Une autre manière d’administrer le traitement

En juillet dernier l’OMS a officiellement recommandé la PrEP aux hommes homosexuels qui ont des relations sexuelles avec d’autres hommes. Par contre, ce traitement rencontre un obstacle de taille : le manque de fidélité au traitement. Les gens oublient de le prendre ou l’arrêtent complètement. Une récente étude franco-québécoise, l’étude IPERGAY, a toutefois démontré que le traitement peut aussi être efficace si on l’administre de manière ponctuelle autour de la période où une personne va avoir des relations sexuelles.

Microbiologiste-infectiologue et chercheuse au Centre de recherche du CHUM, la Dre Cécile Tremblay, nous explique que cette façon d’administrer le médicament, de manière ponctuelle présente deux avantages : «Les niveaux sériques du médicament vont être à leur maximum au moment de la relation sexuelle, et c’est ce qui fait l’effet protecteur. Et l’autre effet bénéfique, c’est qu’on n’expose pas quelqu’un qui est en santé à un médicament qui peut toujours avoir une toxicité à long terme. Alors, on diminue l’exposition de la personne à un médicament à long terme.»

Vers la fin du VIH?

Mais où en sommes-nous dans la lutte globale contre le VIH? Viendra-t-on un jour à bout de ce terrible virus? Outre la prophylaxie préexposition, d’autres importants progrès ont été réalisés dans la lutte contre la progression du VIH, nous explique Cécile Tremblay. Grâce à la trithérapie, il est maintenant possible de réduire de 95 % le risque de transmission entre un partenaire infecté et son conjoint non infecté.

À l’échelle internationale, l’incidence du VIH commence même à baisser, ajoute-t-elle. Même s’il y a encore 2 millions de nouveaux cas par année, il n’en demeure pas moins qu’il s’agit d’avancées importantes.

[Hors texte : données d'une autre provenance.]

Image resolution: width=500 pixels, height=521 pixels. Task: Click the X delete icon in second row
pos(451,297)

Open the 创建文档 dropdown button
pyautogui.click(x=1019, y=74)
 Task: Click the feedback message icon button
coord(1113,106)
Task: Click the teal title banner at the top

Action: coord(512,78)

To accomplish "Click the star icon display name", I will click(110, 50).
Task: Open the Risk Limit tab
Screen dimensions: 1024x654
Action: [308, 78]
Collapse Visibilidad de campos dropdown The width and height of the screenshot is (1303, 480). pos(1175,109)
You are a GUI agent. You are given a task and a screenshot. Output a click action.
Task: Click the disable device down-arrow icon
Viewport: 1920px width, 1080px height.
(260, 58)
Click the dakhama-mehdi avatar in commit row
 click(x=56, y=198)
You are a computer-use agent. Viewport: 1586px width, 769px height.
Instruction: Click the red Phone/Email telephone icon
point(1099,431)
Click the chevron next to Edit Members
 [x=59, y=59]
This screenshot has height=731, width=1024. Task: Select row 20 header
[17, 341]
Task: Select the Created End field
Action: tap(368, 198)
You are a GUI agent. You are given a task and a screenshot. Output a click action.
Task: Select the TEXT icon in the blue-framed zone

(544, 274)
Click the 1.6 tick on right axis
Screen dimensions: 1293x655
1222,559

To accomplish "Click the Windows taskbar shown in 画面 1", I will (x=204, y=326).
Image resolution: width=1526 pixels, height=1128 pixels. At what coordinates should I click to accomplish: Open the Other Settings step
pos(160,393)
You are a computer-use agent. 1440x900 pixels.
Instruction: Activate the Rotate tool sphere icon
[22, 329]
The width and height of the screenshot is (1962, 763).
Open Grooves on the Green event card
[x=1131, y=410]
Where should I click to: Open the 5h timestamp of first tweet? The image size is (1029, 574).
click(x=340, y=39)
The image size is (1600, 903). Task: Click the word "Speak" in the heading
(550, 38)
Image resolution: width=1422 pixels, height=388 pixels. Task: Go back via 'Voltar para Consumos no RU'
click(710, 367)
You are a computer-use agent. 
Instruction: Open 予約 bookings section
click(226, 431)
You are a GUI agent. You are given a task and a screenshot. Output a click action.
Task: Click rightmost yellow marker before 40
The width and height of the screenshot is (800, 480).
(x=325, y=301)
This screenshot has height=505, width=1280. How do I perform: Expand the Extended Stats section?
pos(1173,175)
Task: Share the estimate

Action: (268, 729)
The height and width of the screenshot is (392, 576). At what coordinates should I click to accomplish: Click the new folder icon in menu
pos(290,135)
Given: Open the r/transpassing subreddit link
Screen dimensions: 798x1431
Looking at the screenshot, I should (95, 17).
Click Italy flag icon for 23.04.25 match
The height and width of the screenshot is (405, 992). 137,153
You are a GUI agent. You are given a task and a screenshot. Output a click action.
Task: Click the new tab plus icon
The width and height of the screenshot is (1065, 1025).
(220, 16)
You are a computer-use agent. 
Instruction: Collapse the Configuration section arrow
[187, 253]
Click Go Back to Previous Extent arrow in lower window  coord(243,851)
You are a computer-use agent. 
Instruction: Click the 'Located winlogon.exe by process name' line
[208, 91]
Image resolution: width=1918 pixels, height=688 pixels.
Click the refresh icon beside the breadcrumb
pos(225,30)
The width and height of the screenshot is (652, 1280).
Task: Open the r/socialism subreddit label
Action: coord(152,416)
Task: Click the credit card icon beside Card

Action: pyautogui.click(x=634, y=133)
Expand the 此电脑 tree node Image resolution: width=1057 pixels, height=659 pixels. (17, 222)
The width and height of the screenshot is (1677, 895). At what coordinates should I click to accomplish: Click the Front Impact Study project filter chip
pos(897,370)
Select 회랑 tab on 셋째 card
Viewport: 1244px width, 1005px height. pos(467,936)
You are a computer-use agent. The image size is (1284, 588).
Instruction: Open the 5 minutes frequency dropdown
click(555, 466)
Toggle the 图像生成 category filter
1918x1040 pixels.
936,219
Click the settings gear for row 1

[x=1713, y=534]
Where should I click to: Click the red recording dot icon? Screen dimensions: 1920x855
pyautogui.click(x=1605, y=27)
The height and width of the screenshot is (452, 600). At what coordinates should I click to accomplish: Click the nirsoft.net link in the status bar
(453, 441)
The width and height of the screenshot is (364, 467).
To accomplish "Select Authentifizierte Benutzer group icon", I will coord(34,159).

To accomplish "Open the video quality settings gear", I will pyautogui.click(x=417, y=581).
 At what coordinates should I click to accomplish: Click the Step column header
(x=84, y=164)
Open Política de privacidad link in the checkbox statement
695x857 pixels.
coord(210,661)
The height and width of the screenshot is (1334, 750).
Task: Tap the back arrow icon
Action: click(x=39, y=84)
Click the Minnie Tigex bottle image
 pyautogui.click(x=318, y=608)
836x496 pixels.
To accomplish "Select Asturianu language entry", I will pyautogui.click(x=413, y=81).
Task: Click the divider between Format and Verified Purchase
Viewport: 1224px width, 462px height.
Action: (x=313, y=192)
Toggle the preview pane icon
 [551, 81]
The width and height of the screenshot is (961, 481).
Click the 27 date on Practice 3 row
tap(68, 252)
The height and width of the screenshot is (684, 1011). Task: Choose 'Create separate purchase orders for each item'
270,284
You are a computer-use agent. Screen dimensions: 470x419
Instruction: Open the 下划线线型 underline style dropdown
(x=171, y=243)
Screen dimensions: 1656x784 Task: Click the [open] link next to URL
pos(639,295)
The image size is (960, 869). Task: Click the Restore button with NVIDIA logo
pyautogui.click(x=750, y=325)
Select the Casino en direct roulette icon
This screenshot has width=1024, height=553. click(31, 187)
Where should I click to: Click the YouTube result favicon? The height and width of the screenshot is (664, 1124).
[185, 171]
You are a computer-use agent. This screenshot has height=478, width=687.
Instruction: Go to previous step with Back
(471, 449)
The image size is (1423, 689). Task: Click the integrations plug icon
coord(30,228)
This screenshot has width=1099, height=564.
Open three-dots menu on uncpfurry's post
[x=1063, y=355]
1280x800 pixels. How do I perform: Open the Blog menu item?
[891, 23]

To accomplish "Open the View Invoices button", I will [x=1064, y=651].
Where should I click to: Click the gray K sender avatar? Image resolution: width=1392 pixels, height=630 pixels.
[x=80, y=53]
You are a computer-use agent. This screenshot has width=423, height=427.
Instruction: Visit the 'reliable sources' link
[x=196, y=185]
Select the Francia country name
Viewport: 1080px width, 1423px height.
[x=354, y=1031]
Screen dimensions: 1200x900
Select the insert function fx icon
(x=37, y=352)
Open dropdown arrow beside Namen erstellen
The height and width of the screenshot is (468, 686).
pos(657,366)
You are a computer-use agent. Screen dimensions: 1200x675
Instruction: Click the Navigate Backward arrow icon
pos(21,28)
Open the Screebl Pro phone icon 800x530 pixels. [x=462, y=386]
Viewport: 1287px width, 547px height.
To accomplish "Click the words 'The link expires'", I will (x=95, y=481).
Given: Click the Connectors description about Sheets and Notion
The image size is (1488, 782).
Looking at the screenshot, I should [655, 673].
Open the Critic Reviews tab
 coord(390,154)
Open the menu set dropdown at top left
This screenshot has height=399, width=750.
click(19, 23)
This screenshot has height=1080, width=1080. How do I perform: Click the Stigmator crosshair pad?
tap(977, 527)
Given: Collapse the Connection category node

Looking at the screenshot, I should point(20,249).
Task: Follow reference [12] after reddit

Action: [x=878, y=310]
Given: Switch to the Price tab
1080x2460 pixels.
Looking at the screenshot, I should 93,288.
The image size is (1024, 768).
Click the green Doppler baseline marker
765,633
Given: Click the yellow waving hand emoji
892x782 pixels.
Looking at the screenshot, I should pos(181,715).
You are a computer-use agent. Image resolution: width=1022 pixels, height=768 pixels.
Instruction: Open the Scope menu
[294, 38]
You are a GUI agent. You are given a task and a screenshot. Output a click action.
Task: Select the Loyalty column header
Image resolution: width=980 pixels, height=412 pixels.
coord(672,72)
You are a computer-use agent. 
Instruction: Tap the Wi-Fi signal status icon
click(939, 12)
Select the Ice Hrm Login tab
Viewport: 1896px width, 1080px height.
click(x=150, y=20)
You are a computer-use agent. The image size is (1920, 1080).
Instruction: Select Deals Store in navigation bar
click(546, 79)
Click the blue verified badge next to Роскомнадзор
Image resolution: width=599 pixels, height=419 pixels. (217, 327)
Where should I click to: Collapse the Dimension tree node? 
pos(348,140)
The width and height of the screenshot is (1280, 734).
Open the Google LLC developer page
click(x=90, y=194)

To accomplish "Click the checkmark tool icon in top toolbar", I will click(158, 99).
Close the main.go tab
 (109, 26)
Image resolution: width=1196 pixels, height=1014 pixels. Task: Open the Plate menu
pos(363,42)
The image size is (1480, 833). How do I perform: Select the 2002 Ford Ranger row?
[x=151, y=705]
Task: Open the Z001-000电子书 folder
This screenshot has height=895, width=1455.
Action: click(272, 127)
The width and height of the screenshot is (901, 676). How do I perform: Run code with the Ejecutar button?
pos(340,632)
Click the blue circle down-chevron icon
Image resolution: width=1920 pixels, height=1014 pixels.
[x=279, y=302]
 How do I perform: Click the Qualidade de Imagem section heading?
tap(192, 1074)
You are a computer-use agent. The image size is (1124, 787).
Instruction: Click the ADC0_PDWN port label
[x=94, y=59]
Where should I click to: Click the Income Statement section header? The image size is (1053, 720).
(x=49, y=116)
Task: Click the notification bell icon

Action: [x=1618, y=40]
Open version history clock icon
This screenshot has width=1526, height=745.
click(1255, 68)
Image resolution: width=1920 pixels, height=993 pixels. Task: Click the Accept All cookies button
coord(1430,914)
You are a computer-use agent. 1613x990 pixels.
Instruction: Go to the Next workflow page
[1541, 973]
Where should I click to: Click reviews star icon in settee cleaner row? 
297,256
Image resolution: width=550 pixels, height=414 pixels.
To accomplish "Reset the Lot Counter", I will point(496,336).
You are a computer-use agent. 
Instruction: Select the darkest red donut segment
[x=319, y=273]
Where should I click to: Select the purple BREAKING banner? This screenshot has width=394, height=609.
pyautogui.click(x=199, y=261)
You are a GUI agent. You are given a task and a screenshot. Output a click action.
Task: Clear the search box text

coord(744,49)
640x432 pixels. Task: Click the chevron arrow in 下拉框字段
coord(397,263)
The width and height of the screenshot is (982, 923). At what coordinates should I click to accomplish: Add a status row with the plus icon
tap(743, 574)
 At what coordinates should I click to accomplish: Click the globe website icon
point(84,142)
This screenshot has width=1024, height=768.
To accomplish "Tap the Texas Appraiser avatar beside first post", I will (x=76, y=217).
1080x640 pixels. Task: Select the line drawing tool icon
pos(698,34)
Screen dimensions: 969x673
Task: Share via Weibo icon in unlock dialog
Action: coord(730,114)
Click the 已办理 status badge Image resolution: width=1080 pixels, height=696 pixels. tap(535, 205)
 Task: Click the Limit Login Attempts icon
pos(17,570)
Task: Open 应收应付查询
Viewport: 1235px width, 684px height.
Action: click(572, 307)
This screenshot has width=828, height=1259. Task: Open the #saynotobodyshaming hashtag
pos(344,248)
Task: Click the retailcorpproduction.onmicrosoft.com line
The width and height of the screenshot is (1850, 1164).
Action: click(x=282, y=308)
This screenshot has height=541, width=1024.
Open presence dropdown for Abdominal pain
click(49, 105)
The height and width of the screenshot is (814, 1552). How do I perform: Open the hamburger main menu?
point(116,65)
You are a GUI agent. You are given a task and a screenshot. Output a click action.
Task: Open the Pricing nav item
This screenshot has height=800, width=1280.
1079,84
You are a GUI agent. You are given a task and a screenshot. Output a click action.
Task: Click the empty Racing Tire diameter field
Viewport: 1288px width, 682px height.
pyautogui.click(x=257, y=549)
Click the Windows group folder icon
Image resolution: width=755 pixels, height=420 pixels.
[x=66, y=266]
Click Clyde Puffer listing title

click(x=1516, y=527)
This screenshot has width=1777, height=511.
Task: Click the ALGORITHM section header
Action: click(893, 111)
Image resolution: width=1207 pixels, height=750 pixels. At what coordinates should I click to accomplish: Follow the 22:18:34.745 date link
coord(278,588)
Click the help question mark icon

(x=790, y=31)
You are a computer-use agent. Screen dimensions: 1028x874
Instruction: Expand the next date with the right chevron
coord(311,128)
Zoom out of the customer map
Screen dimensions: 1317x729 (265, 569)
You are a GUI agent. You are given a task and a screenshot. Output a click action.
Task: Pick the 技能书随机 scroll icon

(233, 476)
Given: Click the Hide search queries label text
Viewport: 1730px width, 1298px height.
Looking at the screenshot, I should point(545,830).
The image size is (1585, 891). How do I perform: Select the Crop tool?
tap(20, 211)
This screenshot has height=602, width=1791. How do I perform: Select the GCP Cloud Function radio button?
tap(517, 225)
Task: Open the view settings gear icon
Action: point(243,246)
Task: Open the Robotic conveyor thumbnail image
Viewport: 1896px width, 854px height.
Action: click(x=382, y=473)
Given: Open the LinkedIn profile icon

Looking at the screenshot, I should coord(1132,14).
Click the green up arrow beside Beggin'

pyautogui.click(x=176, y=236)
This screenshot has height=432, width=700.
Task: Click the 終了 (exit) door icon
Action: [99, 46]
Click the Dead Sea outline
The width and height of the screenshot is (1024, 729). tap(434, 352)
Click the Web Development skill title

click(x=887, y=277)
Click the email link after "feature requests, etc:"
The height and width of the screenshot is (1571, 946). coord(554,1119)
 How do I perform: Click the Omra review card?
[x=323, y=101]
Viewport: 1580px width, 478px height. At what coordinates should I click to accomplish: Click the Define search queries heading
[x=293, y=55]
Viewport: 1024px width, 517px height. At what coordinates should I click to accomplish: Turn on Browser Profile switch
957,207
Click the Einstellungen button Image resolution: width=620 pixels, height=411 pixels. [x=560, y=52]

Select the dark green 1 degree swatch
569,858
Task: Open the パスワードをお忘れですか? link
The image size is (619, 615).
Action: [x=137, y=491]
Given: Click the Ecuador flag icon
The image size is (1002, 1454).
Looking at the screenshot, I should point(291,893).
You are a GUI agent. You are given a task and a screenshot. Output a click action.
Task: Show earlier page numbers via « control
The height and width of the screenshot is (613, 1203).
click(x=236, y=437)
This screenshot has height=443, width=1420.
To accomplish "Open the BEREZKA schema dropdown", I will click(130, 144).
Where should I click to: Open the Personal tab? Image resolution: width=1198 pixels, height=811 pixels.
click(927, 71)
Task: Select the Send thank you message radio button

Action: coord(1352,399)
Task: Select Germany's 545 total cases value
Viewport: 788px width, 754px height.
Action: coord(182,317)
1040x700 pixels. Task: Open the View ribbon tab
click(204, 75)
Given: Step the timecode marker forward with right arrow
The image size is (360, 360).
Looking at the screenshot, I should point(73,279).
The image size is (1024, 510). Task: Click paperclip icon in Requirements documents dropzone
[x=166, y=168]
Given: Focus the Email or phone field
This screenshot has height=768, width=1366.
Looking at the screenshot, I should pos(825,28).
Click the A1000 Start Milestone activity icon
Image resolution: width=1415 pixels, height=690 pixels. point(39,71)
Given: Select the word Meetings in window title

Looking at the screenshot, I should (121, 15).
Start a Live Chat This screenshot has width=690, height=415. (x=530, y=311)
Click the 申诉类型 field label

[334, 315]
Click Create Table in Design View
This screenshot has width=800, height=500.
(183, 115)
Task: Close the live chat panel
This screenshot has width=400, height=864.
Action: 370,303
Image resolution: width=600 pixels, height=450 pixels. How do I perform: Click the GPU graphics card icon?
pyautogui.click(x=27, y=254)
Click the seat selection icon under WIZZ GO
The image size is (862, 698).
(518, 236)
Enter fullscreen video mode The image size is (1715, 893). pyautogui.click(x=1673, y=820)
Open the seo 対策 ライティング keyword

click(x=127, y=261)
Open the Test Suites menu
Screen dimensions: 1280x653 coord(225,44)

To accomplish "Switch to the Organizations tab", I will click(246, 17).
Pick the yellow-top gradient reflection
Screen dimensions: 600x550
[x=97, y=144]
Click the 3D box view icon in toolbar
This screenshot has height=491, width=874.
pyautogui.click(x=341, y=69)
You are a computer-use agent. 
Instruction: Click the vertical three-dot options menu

Au Québec, les experts de santé publique demeurent toutefois inquiets : «On suit le même modèle que ce qui se voit dans les pays d’Amérique du Nord avec une certaine inquiétude : les taux d’infection demeurent relativement stables, mais la seule population où on voit une augmentation des taux d’incidence, c’est dans la population des hommes gais à Montréal. C’est pourquoi c’est important de trouver et inventer de nouvelles approches qui nous permettent d’être encore plus efficaces en matière de prévention.»

«Ce qu’on vise ultimement, c’est d’éradiquer le VIH, soutient-elle. Donc un objectif zéro. Mais de façon réaliste, ce qu’on essaie de viser au cours des 10 prochaines années, c’est d’avoir une diminution de 90 % du taux de transmission : donc 90 % qui vivent avec le VIH qui sont diagnostiqués, 90 % de ces gens mis sous traitement et qui se retrouvent avec une charge virale indétectacle. Et si on atteignait ces conditions-là, d’une façon populationnelle, on serait capable de mettre fin à l’épidémie.»

«On a tous les outils actuellement pour complètement stopper l’épidémie, ajoute le Dr Réjean Thomas. Si on voulait, avec de la volonté politique et si on investissait de l’argent, il pourrait n’y avoir plus de sida d’ici 10 à 15 ans. Pourquoi? La réponse est simple : une personne traitée sous trithérapie qui a une charge virale indétectable ne transmet plus le virus. Ou disons que le risque de transmission est extrêmement faible.»

Argent et volonté politique : voilà donc les ingrédients essentiels à l’éradication du sida. Et selon le Dr Thomas, il est vain d’attendre continuellement l’invention d’un vaccin anti-VIH, car nous disposons actuellement de tous les outils scientifiques nécessaires pour lutter contre le sida non seulement dans les pays riches, mais aussi dans les pays pauvres où la maladie fait encore un nombre considérable de victimes.